## Entries supplied:
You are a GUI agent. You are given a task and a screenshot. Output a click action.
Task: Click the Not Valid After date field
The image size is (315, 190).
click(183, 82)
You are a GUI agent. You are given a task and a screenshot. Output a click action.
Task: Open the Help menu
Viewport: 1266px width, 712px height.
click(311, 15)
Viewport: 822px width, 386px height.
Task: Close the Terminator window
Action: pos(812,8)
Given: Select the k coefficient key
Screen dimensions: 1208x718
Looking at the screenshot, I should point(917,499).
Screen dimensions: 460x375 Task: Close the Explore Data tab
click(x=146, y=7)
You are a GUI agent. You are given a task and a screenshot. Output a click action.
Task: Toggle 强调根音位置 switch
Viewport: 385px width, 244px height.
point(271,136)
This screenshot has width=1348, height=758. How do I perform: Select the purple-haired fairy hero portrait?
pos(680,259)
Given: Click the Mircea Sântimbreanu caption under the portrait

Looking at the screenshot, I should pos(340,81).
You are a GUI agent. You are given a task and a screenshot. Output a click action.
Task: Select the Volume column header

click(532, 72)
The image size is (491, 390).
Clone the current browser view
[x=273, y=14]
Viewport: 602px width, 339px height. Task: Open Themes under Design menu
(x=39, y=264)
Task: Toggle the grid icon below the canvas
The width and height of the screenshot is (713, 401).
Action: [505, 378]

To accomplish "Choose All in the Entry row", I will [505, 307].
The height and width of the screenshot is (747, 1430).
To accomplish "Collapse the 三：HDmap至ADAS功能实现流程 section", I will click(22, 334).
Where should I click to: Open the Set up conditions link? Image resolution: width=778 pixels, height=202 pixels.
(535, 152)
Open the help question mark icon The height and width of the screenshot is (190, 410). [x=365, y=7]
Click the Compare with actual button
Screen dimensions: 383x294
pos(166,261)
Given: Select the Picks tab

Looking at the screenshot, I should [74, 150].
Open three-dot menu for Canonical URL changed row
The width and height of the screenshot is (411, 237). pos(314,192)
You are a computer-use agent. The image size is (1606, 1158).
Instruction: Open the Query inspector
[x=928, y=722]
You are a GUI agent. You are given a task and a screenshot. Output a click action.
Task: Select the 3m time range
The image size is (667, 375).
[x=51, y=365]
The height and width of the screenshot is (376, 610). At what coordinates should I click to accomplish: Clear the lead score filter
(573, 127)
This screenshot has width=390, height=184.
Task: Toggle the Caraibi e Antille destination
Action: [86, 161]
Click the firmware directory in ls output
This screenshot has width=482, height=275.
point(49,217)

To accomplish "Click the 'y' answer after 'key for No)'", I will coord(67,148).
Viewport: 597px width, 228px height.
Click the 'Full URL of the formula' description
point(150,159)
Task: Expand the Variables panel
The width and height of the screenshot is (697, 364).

## Directions:
Extract every line of the records above that contains the string "Viewport". Match case, so uppercase and lowercase letters count as different.

## Solution for this problem:
Viewport: 1266px width, 712px height.
Viewport: 822px width, 386px height.
Viewport: 385px width, 244px height.
Viewport: 602px width, 339px height. Task: Open Themes under Design menu
Viewport: 597px width, 228px height.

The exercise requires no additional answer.